**Dataset entries:**
--------------------
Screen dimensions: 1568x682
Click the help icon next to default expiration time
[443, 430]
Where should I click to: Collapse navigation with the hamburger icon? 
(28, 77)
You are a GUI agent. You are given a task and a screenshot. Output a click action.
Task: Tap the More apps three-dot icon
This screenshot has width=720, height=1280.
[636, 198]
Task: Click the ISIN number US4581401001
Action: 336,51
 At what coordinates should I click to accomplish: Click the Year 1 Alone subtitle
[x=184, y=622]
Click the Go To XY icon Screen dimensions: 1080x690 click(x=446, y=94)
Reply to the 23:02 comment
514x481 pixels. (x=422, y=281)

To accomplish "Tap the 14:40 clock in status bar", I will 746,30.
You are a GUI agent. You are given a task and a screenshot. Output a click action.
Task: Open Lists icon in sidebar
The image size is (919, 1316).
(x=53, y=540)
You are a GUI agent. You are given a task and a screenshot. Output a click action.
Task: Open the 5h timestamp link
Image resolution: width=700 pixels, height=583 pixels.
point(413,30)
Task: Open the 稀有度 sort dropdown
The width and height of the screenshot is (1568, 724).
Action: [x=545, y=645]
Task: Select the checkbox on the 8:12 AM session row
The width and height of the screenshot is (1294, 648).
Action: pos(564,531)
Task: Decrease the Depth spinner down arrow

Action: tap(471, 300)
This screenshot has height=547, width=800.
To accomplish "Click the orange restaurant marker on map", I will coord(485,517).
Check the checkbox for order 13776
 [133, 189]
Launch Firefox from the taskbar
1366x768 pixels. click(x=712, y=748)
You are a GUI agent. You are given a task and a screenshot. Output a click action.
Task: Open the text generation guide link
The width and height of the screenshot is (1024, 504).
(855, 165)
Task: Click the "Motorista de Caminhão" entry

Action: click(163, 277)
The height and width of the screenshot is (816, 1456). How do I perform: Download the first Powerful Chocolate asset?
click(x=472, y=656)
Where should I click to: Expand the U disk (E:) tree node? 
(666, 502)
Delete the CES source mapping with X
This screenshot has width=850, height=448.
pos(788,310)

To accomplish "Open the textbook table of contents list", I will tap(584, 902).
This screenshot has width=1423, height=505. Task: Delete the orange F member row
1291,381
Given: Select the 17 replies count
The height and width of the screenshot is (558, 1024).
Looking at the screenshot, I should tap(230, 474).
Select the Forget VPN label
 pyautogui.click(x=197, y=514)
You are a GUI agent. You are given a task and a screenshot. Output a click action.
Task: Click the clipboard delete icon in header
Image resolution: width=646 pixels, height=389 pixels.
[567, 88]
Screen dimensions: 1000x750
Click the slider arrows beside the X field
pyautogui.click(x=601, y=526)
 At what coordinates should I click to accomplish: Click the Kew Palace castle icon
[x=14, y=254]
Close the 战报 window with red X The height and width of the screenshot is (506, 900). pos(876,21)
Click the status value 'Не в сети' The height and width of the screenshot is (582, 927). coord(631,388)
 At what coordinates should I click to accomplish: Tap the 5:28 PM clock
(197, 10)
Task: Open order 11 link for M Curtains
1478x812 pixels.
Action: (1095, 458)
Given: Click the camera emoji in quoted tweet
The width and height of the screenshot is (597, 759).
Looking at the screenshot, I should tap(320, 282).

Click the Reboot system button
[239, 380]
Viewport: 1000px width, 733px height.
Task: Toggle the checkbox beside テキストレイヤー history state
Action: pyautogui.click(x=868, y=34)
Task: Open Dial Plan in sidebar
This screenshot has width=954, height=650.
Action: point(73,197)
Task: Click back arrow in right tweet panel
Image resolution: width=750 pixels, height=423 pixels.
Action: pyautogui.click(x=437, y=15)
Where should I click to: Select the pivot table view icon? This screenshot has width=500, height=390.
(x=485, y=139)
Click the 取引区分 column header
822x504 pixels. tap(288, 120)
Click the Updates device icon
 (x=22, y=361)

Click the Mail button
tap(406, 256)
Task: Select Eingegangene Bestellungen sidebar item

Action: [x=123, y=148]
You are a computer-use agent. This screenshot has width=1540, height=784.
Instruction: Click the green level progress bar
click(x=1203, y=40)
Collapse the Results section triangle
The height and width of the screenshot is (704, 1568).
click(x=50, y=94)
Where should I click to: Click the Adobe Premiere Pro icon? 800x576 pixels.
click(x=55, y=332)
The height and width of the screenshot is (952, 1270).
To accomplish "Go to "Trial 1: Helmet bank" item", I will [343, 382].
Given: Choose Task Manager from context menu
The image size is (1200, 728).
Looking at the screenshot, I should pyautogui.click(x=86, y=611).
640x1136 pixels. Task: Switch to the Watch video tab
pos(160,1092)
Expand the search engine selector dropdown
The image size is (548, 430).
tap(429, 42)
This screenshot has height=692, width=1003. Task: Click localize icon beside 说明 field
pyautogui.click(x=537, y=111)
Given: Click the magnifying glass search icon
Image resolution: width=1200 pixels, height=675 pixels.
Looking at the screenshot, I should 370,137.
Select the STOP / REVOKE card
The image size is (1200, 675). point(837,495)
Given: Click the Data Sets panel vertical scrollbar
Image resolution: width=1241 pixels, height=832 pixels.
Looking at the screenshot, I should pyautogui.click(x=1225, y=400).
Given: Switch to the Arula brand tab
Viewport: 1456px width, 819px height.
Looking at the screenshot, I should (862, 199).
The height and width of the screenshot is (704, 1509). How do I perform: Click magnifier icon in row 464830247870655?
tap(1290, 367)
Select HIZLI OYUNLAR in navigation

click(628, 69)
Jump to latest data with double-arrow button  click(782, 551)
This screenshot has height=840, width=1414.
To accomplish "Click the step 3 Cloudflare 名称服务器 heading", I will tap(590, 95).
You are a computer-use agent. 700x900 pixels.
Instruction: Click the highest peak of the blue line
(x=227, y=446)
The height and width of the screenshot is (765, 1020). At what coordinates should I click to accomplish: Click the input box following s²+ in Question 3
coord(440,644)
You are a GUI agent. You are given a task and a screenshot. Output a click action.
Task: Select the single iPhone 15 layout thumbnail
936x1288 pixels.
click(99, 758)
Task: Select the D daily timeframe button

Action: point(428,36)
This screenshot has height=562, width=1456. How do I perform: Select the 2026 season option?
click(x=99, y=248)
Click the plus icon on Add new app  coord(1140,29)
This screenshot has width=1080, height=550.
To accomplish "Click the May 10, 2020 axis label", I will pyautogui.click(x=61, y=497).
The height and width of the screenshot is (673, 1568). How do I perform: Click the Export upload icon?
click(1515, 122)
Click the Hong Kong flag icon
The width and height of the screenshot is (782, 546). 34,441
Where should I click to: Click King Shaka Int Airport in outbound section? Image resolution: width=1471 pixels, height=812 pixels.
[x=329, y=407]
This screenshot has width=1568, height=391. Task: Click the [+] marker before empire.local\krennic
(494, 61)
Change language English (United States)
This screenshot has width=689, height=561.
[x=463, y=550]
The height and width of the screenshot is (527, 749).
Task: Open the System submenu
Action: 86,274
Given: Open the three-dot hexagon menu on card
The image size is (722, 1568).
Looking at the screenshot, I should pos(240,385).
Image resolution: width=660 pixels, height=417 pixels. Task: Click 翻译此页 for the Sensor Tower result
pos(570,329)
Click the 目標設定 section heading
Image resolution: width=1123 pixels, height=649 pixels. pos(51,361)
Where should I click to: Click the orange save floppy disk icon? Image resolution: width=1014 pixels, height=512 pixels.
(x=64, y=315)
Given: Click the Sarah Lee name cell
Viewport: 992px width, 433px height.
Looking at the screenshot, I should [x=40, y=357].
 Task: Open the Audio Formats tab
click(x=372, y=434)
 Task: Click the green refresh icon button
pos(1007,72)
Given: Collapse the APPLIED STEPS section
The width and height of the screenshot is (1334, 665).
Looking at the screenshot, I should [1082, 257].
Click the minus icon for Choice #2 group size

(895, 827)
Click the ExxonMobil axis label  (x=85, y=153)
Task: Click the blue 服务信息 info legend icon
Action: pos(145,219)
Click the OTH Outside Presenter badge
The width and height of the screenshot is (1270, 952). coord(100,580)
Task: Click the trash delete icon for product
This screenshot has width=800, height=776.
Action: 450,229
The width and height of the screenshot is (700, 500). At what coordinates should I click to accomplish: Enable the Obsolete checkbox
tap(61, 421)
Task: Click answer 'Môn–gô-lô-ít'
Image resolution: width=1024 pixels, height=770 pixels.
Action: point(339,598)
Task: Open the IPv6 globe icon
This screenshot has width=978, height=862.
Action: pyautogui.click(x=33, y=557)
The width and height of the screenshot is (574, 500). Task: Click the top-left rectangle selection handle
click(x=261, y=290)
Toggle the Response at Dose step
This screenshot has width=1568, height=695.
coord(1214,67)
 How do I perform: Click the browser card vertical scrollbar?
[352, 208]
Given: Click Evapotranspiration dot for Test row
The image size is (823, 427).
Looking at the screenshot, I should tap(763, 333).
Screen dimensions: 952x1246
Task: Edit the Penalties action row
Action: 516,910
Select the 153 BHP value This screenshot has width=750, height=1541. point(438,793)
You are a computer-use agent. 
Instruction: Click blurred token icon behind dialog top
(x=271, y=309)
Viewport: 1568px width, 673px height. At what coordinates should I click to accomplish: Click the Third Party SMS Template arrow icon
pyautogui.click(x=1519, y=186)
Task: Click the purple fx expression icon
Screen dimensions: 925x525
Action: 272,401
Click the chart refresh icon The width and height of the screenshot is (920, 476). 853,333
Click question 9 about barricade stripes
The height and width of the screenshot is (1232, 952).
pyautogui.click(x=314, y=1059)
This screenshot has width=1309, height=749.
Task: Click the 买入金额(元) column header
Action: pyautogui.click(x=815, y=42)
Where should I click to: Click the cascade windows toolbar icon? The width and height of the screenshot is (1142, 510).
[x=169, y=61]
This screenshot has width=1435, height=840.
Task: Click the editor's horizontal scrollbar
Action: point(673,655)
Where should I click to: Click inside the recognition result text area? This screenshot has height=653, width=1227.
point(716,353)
--------------------
When a line in the data holds the word "status", show that line.

**SOLUTION:**
To accomplish "Tap the 14:40 clock in status bar", I will 746,30.
Click the status value 'Не в сети' The height and width of the screenshot is (582, 927). coord(631,388)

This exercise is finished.